Speaking to the Argentine news site Infobae, Rillos said she regularly experiences plain-clothed police officers following her and other forms of intimidation, but she and her family would not stop demanding the release of their imprisoned loved ones. She also lamented that the summons had left her mother-in-law in a state of “panic” but insisted she would continue to advocate for her husband and other political prisoners.

“We just demand freedom for our innocents,” she affirmed, “and intimidating us is useless.”

Human rights activists in Camagüey, in the eastern half of Cuba, denounced a similar incident in April when police arrested and interrogated seven-year-old Katherin Acosta Peña, detaining her in a separate room from her mother, anti-communist dissident Marisol Peña Cobas. While Peña Cobas was not allowed to witness her daughter’s interrogation, she later said police threatened and abused her on the grounds that her daughter did not appear sufficiently enthusiastic about Fidel Castro and communism in school.

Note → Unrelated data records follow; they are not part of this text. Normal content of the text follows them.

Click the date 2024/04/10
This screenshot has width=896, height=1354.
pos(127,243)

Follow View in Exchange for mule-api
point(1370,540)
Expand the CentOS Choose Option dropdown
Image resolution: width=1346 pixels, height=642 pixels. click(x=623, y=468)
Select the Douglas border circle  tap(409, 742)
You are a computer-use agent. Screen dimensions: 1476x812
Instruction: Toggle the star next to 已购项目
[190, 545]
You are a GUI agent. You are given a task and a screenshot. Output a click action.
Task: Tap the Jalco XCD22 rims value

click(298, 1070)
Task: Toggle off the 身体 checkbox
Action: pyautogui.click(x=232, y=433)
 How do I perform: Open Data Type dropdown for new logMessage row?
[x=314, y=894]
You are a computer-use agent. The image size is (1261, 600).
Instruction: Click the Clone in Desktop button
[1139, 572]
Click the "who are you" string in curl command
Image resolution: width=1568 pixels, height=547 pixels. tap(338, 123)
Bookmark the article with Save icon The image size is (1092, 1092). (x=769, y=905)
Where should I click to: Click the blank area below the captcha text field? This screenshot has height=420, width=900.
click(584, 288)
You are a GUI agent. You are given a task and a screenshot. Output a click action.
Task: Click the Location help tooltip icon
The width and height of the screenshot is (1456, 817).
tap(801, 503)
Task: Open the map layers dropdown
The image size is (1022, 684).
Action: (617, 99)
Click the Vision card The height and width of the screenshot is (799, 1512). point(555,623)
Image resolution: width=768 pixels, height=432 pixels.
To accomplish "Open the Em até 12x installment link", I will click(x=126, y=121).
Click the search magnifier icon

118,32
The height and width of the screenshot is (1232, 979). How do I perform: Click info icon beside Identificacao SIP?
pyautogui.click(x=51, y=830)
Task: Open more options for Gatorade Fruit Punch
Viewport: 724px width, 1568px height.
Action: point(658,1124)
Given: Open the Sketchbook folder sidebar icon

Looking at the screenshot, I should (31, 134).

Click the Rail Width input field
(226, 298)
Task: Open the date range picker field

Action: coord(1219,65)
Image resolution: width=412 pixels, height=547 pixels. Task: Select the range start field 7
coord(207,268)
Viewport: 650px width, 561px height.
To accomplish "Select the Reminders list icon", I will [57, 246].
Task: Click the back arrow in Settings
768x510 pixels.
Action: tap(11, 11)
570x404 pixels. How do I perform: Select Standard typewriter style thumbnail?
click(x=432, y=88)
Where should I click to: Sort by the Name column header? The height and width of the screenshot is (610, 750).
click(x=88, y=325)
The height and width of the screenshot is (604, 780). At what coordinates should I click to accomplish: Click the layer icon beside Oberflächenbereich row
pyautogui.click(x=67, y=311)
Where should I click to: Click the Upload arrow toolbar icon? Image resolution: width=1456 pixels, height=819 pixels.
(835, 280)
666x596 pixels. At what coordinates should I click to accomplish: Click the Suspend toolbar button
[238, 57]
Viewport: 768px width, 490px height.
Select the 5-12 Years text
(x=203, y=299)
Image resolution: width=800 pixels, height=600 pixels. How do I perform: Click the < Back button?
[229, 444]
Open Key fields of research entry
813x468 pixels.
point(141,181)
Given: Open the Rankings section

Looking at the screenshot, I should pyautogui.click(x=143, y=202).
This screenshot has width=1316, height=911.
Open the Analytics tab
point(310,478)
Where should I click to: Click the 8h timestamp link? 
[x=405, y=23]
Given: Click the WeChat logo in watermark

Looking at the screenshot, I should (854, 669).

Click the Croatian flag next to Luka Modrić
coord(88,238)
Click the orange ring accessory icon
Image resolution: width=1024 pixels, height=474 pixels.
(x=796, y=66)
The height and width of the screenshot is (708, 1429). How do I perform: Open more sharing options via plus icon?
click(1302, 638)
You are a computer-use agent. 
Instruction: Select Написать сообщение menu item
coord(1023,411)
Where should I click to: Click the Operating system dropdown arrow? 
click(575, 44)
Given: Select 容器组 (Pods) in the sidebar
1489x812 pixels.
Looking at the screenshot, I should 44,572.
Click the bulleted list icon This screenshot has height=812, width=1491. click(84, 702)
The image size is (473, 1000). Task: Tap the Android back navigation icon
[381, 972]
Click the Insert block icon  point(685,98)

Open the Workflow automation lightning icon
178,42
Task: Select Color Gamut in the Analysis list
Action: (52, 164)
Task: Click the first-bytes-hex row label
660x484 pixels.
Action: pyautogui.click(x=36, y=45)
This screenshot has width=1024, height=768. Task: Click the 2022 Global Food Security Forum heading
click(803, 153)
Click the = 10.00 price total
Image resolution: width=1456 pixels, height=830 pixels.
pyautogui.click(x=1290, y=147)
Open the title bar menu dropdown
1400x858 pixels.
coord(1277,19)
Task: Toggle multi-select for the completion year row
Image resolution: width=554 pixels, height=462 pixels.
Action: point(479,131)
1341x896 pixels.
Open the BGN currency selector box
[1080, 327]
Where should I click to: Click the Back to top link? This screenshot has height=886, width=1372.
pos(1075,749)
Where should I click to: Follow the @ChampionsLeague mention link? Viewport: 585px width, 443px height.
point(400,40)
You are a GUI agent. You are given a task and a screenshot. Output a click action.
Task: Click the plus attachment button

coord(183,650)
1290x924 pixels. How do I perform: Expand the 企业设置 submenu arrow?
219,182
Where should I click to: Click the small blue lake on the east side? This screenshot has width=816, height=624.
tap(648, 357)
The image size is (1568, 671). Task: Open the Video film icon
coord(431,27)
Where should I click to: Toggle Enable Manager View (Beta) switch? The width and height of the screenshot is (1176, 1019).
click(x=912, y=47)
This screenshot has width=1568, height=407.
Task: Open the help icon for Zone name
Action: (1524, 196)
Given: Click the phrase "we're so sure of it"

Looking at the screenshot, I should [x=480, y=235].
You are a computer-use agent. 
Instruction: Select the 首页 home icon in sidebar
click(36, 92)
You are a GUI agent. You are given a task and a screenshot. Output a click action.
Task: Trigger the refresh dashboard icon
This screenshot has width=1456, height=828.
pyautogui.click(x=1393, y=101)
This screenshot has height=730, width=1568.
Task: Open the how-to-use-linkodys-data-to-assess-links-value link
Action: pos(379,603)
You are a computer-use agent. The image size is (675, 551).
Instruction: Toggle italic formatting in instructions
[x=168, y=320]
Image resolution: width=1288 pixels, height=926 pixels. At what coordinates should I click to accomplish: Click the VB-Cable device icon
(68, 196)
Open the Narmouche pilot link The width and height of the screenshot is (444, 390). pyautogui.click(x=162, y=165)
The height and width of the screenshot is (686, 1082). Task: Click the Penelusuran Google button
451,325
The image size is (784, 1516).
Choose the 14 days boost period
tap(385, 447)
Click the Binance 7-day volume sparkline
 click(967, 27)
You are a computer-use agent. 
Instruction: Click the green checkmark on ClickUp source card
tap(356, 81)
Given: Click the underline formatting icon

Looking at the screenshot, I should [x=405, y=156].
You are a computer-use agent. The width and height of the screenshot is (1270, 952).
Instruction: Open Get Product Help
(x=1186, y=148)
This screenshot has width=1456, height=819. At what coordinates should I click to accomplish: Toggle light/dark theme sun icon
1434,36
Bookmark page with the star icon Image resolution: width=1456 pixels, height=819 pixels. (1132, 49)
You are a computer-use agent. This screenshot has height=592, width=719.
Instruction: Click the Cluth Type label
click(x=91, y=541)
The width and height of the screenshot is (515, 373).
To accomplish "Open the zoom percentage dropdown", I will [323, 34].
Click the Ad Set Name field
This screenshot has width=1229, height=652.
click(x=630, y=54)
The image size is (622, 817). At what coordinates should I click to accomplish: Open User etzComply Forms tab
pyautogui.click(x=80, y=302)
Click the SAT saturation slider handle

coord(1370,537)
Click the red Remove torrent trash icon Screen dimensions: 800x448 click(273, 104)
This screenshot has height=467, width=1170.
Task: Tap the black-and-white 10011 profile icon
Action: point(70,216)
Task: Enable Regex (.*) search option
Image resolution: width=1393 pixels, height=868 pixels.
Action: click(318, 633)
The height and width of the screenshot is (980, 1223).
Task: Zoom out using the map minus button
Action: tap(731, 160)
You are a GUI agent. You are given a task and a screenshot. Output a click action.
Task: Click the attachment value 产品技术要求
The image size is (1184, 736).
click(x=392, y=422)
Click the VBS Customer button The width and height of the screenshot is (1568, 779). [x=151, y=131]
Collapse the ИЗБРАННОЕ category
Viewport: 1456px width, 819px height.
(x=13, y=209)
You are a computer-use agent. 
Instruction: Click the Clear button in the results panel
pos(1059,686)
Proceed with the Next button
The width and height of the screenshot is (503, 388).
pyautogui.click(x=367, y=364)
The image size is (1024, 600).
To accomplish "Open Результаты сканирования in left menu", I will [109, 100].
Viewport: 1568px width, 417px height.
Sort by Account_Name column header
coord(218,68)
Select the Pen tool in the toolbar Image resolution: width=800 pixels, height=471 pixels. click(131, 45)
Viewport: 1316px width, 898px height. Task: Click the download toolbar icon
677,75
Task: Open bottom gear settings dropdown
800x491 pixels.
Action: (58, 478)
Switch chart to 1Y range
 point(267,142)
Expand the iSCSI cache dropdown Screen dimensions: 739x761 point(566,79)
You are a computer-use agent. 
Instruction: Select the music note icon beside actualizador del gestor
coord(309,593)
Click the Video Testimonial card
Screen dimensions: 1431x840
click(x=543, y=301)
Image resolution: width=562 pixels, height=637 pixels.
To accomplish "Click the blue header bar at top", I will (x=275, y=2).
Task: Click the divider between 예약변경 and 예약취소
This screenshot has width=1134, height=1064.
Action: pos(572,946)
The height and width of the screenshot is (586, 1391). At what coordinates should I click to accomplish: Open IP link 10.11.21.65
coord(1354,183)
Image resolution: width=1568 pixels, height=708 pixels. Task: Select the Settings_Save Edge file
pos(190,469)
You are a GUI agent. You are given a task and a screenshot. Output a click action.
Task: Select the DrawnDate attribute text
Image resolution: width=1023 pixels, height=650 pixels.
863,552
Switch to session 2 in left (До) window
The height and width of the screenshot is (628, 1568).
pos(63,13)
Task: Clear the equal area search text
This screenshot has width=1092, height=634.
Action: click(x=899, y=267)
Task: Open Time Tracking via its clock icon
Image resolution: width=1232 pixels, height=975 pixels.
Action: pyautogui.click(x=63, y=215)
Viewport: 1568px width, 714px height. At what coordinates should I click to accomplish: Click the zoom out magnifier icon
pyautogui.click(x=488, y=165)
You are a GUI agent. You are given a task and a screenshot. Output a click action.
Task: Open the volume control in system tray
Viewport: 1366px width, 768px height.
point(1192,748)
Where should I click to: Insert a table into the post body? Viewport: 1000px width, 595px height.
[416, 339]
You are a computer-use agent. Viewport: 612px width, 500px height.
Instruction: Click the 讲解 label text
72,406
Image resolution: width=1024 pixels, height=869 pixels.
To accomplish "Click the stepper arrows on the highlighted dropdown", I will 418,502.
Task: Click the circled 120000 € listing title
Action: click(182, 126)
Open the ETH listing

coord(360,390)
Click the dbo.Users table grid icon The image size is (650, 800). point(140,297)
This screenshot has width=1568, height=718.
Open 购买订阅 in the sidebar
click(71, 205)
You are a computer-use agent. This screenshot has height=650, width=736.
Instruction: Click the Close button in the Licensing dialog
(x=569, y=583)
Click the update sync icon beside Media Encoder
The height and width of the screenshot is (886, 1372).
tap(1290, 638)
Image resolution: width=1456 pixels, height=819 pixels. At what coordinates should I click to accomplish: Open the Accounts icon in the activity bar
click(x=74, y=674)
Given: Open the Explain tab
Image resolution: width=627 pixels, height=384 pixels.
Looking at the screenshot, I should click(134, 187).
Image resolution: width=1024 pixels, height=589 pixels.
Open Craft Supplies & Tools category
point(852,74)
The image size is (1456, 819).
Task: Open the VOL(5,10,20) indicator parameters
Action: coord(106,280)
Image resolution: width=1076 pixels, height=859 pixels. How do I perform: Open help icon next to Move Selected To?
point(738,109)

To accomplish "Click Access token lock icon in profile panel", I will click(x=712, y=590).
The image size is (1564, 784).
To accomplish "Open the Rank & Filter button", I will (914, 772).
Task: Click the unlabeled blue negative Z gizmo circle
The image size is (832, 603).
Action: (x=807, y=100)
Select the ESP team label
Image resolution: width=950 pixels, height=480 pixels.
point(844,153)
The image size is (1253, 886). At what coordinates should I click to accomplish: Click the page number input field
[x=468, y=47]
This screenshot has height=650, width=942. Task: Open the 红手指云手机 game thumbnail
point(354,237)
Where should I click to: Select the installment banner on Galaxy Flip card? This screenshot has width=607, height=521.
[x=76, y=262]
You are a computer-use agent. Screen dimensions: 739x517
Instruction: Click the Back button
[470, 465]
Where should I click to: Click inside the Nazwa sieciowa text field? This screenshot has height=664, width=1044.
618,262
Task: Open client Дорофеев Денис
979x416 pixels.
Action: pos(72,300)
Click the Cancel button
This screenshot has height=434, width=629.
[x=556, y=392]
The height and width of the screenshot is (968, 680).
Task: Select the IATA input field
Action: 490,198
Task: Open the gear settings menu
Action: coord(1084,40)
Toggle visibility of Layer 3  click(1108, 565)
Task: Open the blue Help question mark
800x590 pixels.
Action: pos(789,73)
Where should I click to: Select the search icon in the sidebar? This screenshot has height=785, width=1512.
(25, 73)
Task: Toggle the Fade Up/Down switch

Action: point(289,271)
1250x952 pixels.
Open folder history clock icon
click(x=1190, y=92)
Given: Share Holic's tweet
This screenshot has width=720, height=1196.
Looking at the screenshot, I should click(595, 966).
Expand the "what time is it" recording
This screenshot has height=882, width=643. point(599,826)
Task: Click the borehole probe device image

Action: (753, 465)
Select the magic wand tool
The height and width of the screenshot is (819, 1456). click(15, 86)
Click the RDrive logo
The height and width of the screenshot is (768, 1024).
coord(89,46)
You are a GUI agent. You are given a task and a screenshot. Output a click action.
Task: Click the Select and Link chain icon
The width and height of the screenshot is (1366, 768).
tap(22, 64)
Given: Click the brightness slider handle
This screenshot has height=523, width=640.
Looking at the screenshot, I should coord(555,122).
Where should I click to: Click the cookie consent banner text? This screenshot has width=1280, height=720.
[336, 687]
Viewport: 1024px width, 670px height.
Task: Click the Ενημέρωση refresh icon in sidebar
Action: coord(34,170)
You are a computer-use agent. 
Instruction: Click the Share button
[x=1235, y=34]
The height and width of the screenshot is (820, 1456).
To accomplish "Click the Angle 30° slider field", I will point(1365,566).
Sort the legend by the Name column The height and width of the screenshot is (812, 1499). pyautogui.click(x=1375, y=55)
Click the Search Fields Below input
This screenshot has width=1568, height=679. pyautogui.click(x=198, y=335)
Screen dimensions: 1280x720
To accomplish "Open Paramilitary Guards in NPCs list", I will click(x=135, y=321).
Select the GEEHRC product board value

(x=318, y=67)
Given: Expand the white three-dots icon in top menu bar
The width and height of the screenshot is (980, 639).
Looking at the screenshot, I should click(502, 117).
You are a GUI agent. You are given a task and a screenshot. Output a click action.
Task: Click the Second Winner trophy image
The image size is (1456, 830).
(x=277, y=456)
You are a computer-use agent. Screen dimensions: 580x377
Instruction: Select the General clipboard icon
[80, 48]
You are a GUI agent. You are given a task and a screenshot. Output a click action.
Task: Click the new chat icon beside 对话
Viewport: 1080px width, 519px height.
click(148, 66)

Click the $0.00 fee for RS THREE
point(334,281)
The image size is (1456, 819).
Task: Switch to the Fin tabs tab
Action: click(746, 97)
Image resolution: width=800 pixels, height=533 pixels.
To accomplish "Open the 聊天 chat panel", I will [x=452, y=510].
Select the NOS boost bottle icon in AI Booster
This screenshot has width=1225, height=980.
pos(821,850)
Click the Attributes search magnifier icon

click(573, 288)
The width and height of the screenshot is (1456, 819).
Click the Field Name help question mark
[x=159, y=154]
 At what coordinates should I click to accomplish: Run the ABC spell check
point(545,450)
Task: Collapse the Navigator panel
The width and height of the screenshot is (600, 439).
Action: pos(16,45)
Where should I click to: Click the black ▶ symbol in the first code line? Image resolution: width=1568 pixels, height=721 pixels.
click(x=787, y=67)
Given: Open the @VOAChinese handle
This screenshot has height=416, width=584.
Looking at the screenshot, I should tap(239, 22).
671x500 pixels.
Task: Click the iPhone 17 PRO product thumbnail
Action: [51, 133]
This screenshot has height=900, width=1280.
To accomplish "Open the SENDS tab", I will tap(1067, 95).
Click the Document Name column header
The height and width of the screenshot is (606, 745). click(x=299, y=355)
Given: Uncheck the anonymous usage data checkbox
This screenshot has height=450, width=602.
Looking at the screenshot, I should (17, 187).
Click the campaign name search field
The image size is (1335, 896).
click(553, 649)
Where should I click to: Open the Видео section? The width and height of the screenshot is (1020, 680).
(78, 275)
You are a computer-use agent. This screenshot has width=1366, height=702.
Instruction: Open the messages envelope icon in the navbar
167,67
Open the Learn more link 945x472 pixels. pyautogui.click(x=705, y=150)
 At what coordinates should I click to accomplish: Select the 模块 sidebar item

“They spoke to me first that I had to sign some paper; I told them that I wouldn’t sign any paper because I don’t sign their papers. This is happening to me not because I am not taking care of my daughter,” Peña explained, “but because I don’t teach her to love and respect [figurehead President Miguel] Díaz-Canel and all their spawn.”

Peña Cobas served a month in solitary confinement after participating in the July 11, 2021, protests and was charged with “acts against the normal development of minors” for her child’s lack of revolutionary fervor. Both she and her husband, José Luis Acosta Cortellán, are facing police action for opposing communism, leaving their seven-year-old unable to sleep at night, Peña Cobas said at the time.

“I am a little calmer today, although I did not sleep well last night, but I’m used to that now,” Peña told Martí Noticias, “since after July 11, 2021, the kiddo has the same nightmare every night and gets up in bed shrieking in terror, since then I sleep with her to avoid that she hurt herself.”

Last year, during a series of protests against the regime in Nuevitas, Camagüey, police assaulted multiple girls aged 11 and 12 in public. The girls had intervened in police brutality against their parents, attempting to protect their family.

“I was holding on to my dad, and she was holding on to my dad, and then, to arrest my dad, the police had to hit us,” one of the girls, identified later as 11-year-old Gerlin Torrente Echevarría, said in a video interview that went viral following the protests — and landed the citizen journalist who took it in prison. “I also hit them because they hit me.”

Police also arrested the girls’ mothers after videos of their testimonies went viral on international social media.